Come non omologarsi: voglia di differenziarsi e paura di farlo
Non esiste età specifica, non esiste un giorno prestabilito, non esiste un momento esatto per non sentirsi all’altezza, non sentirsi abbastanza per gli standard imposti dalla società che ci circonda.
Diciamolo pure, la fragilità e la diversità sono due parole che ci hanno sempre fatto credere sbagliate.
Ma perché?
Facciamo un passo indietro.
Nel 1956 lo psicologo sociale polacco Solomon Asch ideò un esperimento attraverso il quale dimostrò come l’essere parte di un gruppo sia una condizione sufficiente per modificare le proprie azioni e di sentirsi conformi agli altri anche andando contro le proprie percezioni e i propri giudizi.

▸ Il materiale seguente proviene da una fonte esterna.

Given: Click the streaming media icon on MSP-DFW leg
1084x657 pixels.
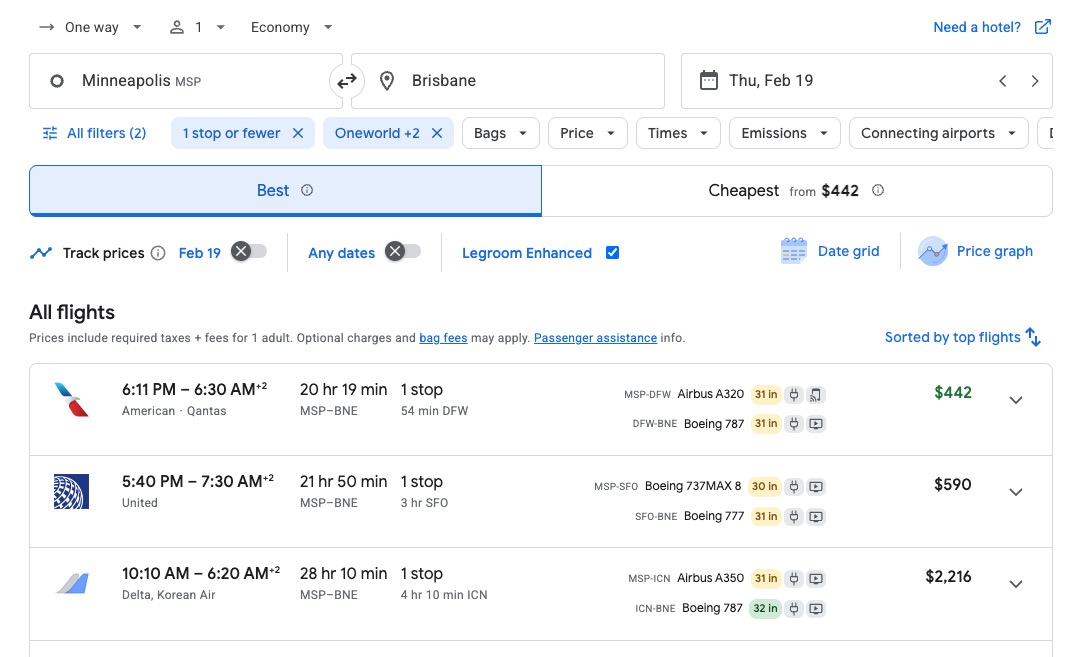Looking at the screenshot, I should 815,395.
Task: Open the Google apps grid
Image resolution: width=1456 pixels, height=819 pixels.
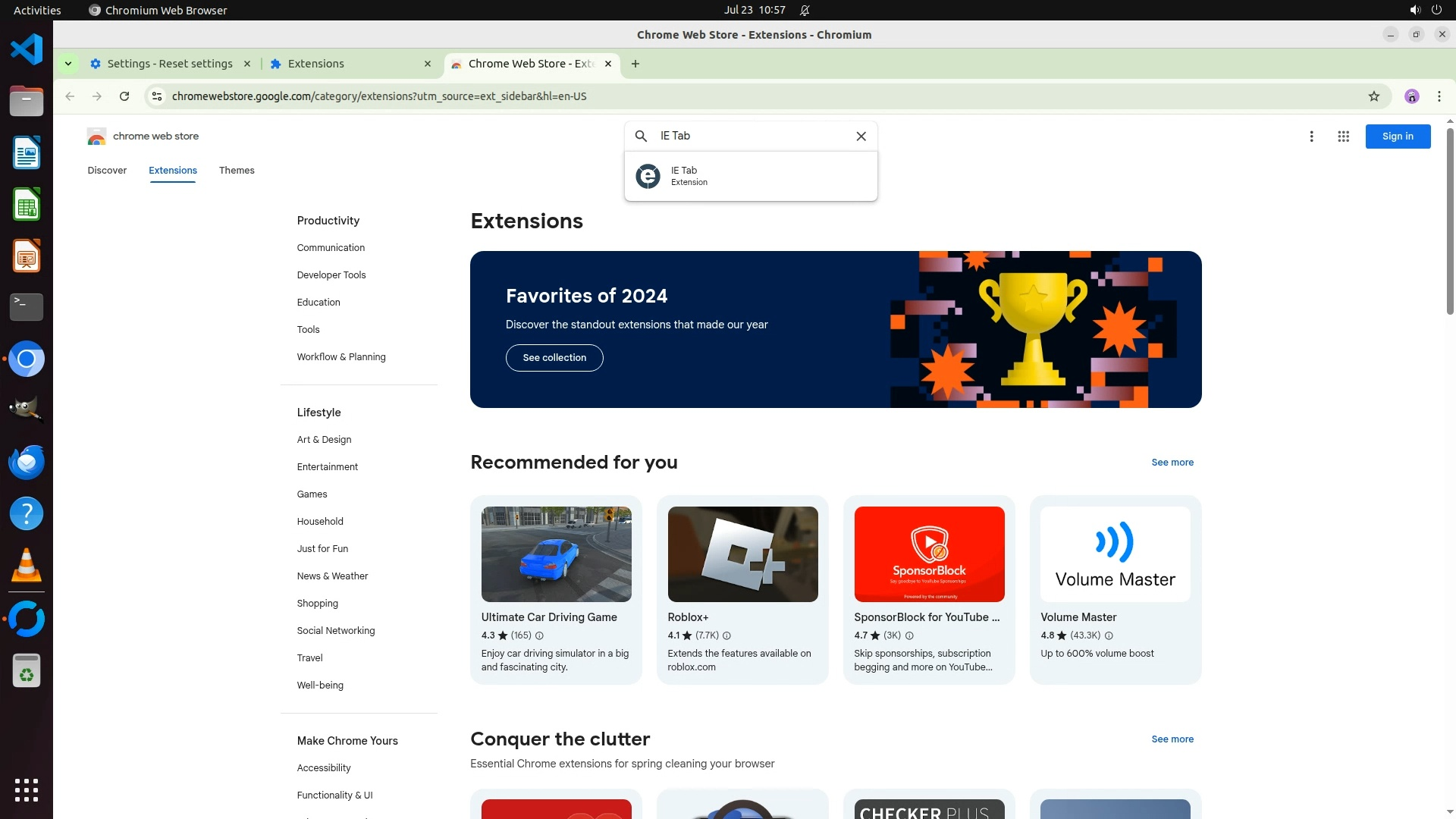Action: point(1343,136)
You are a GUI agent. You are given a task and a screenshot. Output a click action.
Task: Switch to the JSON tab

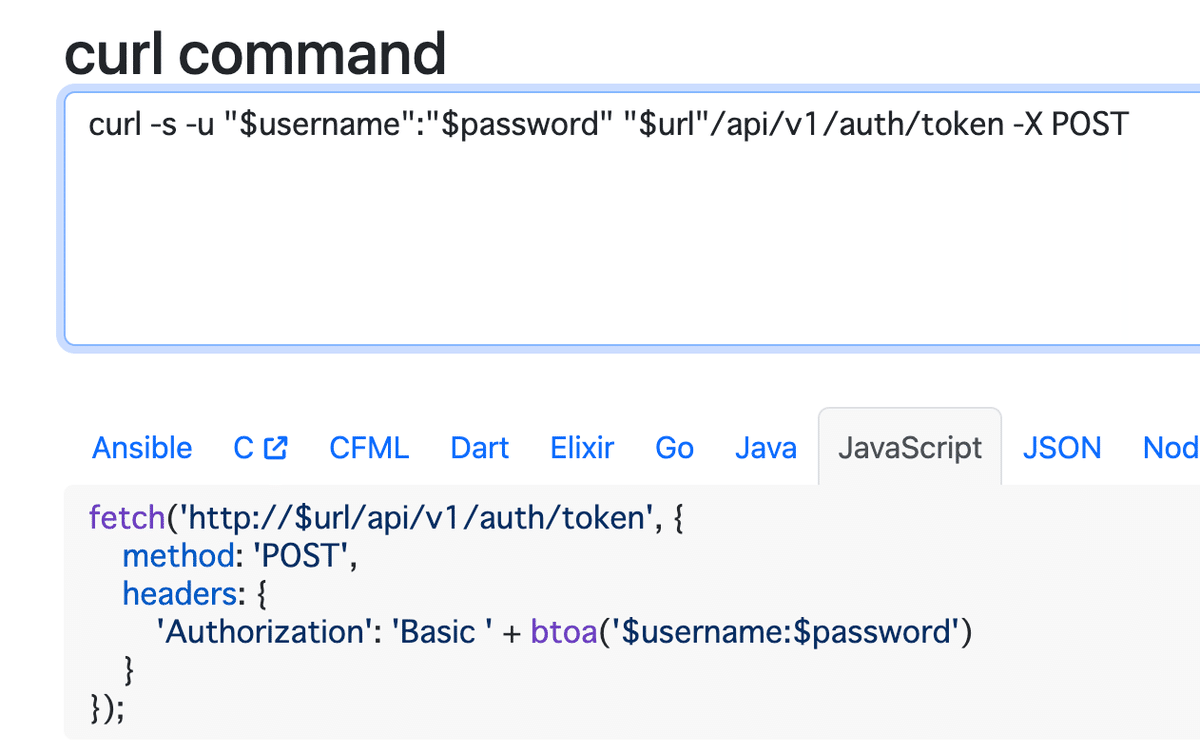(1062, 447)
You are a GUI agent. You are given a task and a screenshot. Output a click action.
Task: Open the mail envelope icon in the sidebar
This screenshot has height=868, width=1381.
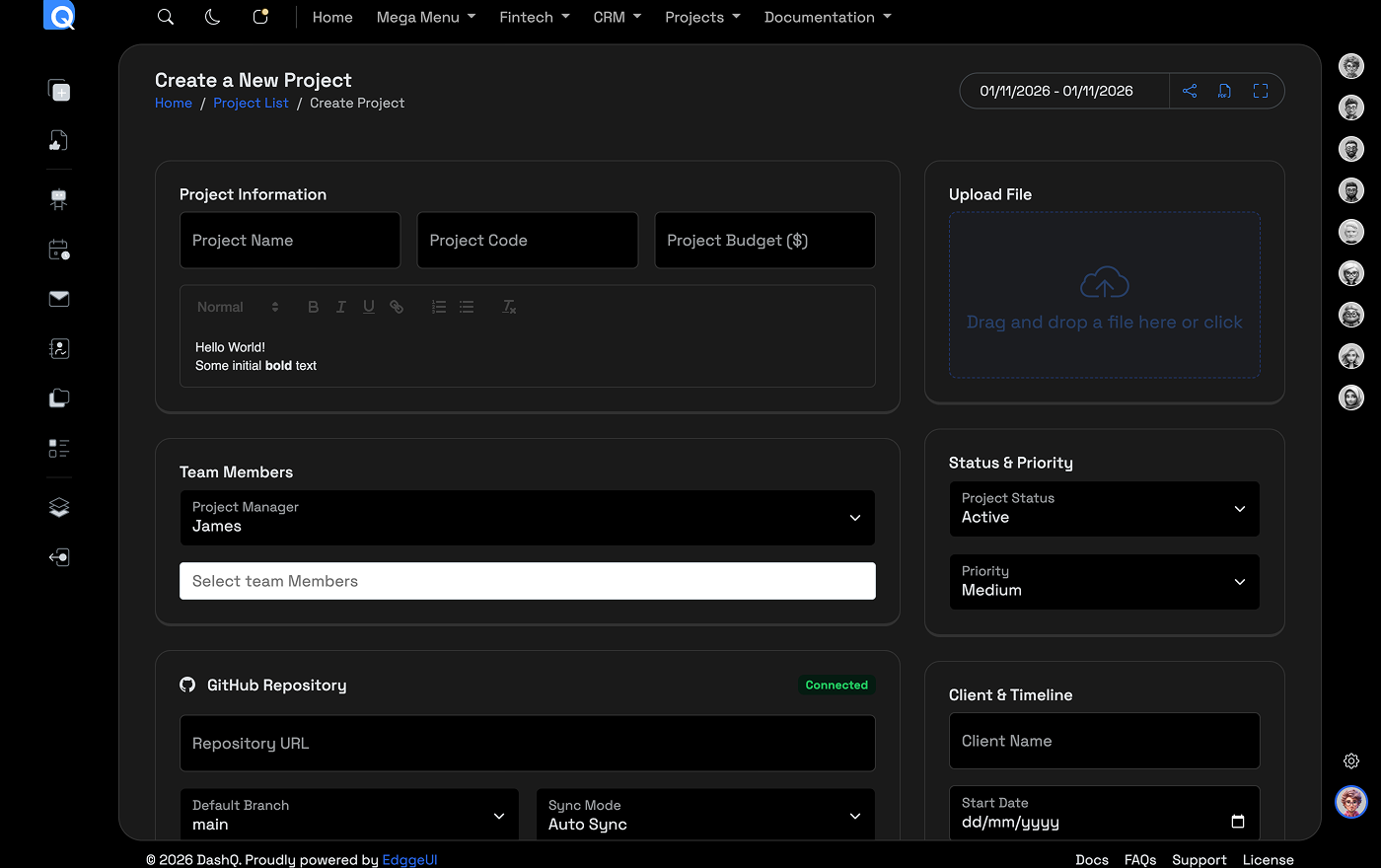point(59,299)
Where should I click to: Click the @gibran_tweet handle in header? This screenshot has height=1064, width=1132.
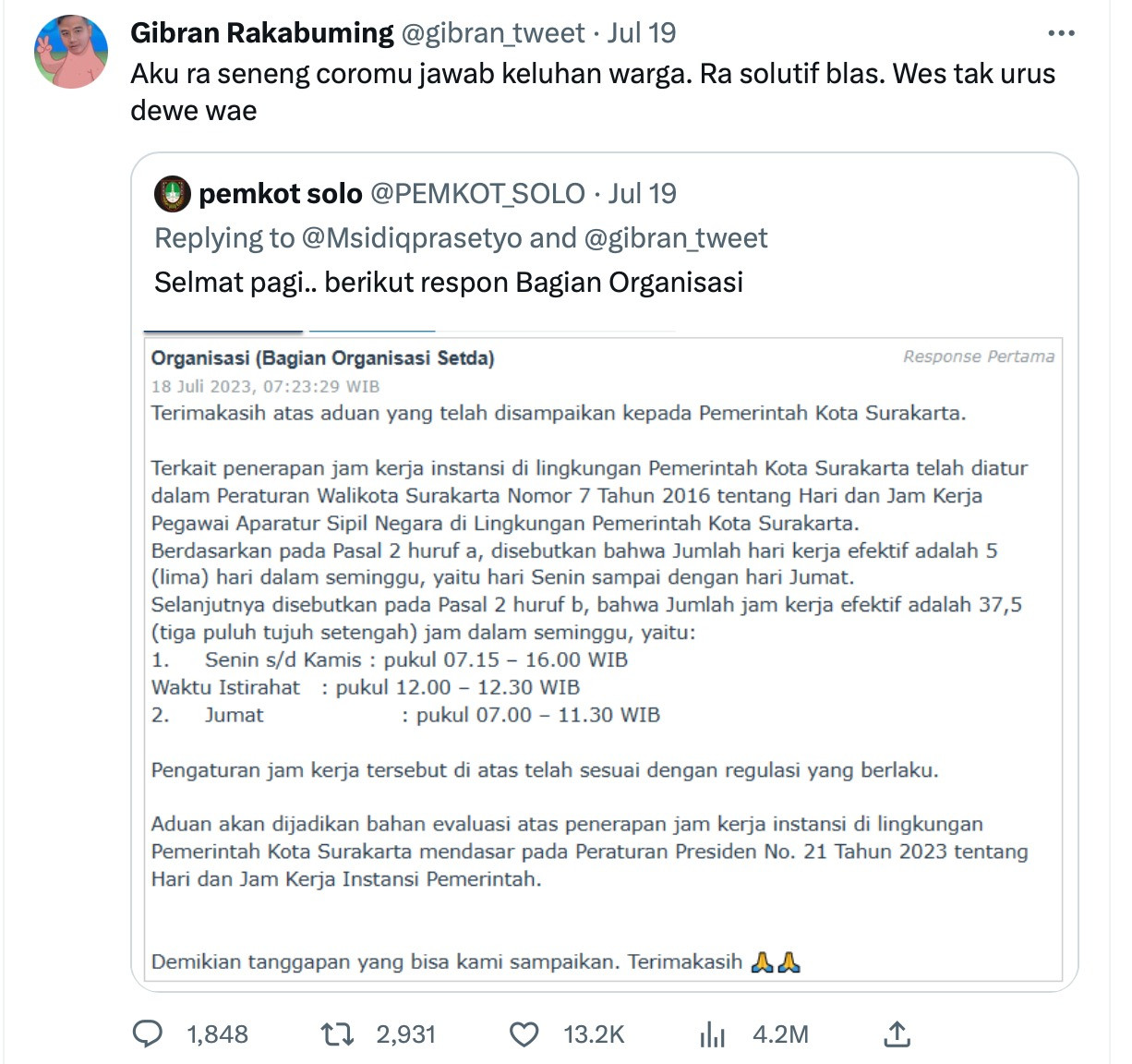click(x=492, y=33)
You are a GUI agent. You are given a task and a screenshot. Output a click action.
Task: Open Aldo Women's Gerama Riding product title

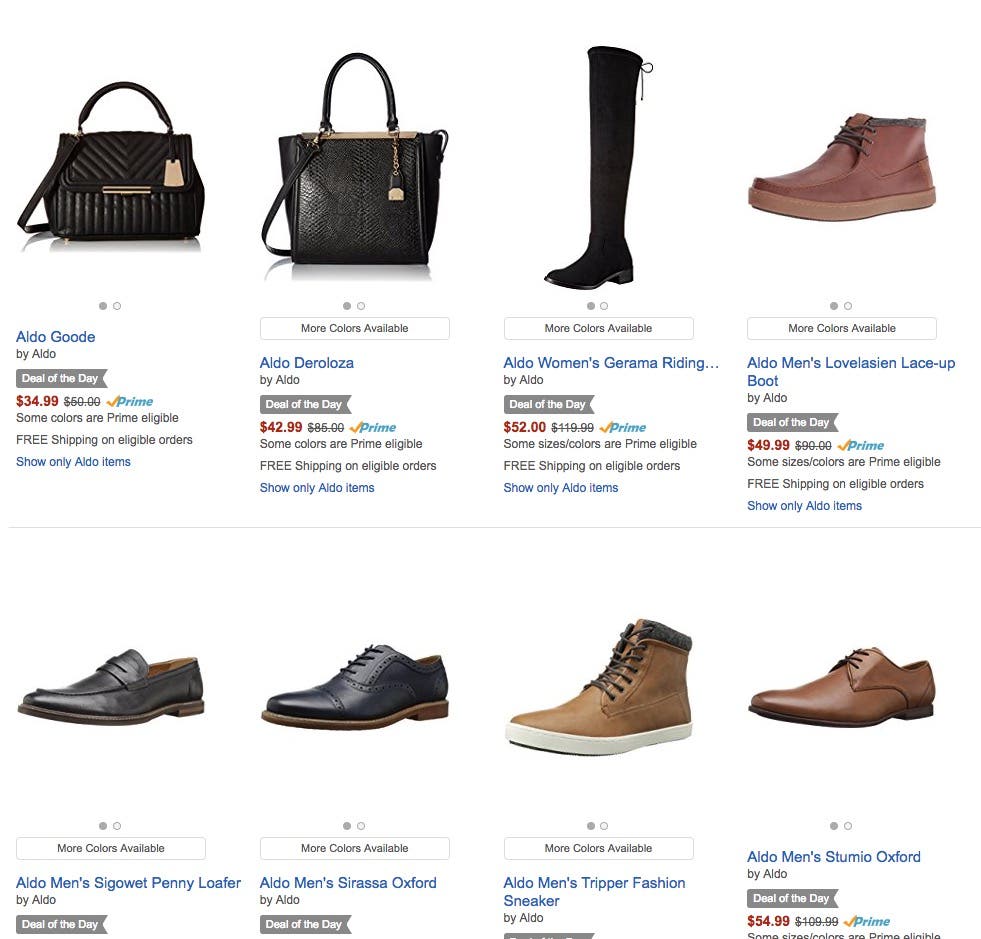coord(610,362)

Nell’esperimento in questione un soggetto è portato in una stanza insieme ad altre persone, degli attori già precedentemente istruiti su come comportarsi. Asch mostra un’immagine con tre linee numerate e chiede ad ogni persona nella stanza di identificare la linea più lunga. Gli attori hanno risposto per primi scegliendo appositamente la linea sbagliata, facendo quindi un errore palese. I risultati hanno mostrato che il 32% dei soggetti ha dato risposte ovviamente sbagliate dimostrando come le persone tendano a conformarsi al gruppo nonostante il loro giudizio sia differente.
L’esperimento mostrato da Asch è sempre del tutto attuale.
Oggi succede molto spesso (a chi non è mai capitato?) di farsi sopraffare dalla maggioranza, dalle opinioni comuni, da criteri ritenuti corretti e che vorrebbero cucirci addosso come se fossero nostri.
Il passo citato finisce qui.